Saved entries>
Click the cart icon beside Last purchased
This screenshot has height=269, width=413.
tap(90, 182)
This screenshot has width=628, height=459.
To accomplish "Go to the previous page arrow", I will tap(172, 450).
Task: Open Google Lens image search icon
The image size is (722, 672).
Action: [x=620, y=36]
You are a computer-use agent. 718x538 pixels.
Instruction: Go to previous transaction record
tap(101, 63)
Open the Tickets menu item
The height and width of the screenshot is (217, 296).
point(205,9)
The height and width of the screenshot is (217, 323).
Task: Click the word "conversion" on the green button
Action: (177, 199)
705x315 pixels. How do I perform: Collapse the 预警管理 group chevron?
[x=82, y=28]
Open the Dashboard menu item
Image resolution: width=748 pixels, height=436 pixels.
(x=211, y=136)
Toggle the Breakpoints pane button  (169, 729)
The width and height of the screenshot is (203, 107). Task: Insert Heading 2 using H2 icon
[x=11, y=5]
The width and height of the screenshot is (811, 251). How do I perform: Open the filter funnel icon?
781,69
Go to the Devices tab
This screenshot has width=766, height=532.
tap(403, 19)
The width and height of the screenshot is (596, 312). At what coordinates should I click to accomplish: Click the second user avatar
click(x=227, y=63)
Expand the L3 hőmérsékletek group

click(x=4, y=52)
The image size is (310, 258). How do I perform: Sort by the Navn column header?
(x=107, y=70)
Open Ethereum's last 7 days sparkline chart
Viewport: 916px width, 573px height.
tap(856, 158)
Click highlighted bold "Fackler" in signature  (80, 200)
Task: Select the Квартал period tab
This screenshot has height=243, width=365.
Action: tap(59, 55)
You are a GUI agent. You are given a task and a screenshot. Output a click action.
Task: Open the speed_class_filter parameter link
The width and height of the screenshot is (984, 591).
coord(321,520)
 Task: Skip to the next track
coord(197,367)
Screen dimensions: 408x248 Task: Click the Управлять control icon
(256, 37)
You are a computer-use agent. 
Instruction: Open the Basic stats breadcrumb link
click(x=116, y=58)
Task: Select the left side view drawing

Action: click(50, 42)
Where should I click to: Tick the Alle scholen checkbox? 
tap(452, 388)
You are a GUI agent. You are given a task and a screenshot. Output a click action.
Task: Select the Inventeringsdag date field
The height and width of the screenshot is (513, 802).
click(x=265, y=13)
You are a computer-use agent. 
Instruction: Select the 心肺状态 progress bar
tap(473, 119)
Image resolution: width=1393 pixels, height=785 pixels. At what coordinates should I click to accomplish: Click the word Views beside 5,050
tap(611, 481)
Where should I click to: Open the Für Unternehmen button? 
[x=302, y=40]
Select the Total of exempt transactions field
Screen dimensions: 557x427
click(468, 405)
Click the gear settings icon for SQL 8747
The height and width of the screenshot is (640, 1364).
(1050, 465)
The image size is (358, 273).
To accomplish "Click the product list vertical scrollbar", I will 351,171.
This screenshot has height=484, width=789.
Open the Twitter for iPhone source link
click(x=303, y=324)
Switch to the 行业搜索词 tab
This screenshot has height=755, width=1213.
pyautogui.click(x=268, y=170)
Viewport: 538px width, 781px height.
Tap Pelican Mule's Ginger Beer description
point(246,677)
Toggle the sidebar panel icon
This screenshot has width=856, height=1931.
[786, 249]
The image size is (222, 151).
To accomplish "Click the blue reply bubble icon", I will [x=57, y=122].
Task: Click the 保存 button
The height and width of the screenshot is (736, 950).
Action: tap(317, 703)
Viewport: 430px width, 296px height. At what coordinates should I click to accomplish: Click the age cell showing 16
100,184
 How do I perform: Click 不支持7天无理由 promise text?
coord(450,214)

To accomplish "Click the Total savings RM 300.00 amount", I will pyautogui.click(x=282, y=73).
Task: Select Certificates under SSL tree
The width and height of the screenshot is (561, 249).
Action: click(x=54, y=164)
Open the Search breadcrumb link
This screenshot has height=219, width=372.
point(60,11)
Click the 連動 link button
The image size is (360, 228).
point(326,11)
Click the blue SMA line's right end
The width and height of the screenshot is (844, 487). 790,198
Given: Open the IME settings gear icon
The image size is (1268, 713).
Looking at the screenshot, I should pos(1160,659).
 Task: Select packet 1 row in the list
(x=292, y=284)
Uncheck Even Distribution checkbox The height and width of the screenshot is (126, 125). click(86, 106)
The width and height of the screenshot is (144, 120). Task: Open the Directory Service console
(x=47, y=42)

Task details>
Considering only lines of the records that hold the string "Toggle", state how many there are and nothing else.

Answer to the exercise>
2